The fungal species showing nematicide characteristic may include but be not limited to myrothecium verrucaria (Myrothecium verrucaria), light
Purple Paecilomyces varioti (Paecilomyces lilacinus) and pale purple purple spore bacterium (Purpureocillium lilacinum).
Seed treatment also can comprise the nematicide of one or more natural origin, such as referred to as conjugon (harpin)
Exciton protein, its by some bacterial plant pathogens such as erwinia amylovora (Erwinia amylovora) separate
Arrive.One example is with trade name N-HibitTMThe Harpin-N-Tek seed processing technology that Gold CST obtains.

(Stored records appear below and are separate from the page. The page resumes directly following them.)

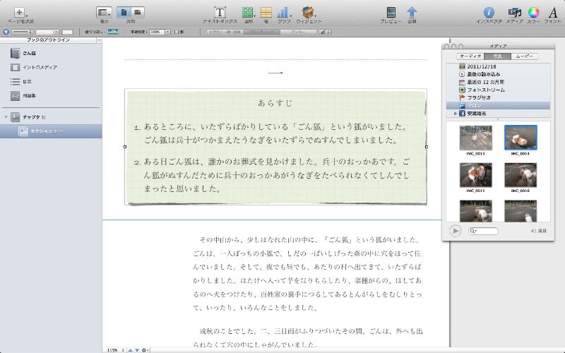This screenshot has width=565, height=353.
Task: Switch to the Movies (ムービー) tab
Action: (x=523, y=56)
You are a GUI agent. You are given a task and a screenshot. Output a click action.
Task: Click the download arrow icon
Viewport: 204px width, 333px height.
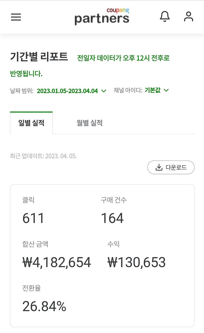coord(159,167)
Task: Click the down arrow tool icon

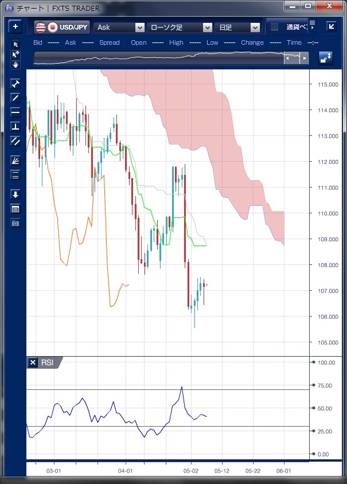Action: [15, 194]
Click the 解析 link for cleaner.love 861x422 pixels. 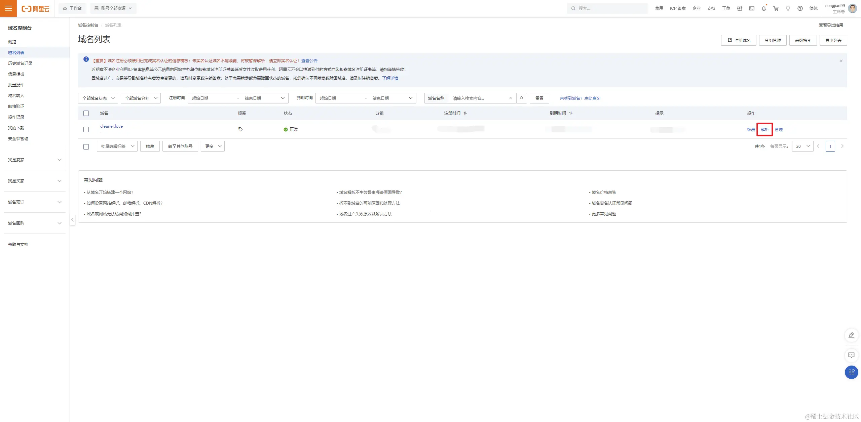pos(764,129)
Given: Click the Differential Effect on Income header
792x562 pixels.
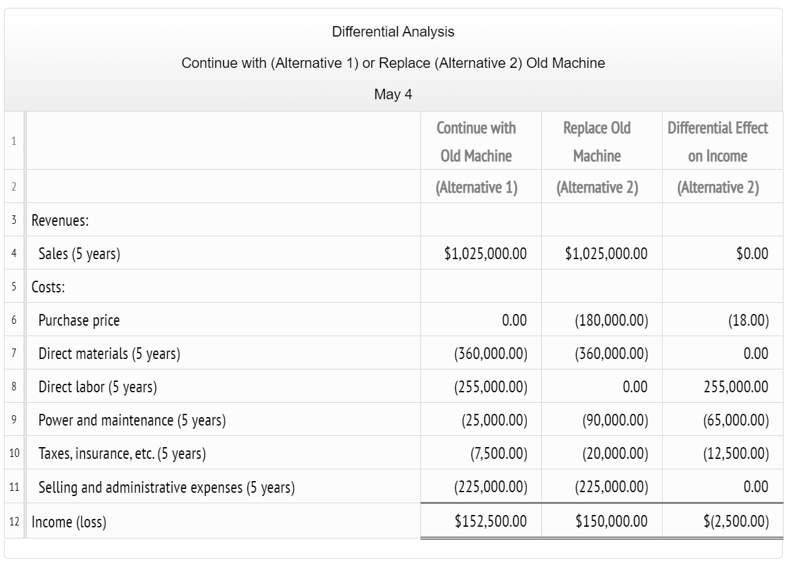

Seed treatment also can comprise one or more beans root nodule bacteria species, and such as micro- nitrogen fixing bacteria of symbiosis is raw big slowly
Bean root nodule bacteria (Bradyrhizobium japonicum).These Inoculants optionally comprise one or more lipid oligochitosan
(LCO), it is root nodule bacteria produced tuberosity (Nod) factor during leguminous plant root causes nodule to be formed.For example,The seed processing technology of brand combines LCO Promoter TechnologyTMWith combining of Inoculant.
Seed treatment also can comprise one or more isoflavone, and it can increase the root colonization level of mycorrhizal fungi.Bacterium
Mycorrhiza fungi improves plant growing by strengthening root to the absorption of nutrient such as water, sulfate, nitrate, phosphate and metal.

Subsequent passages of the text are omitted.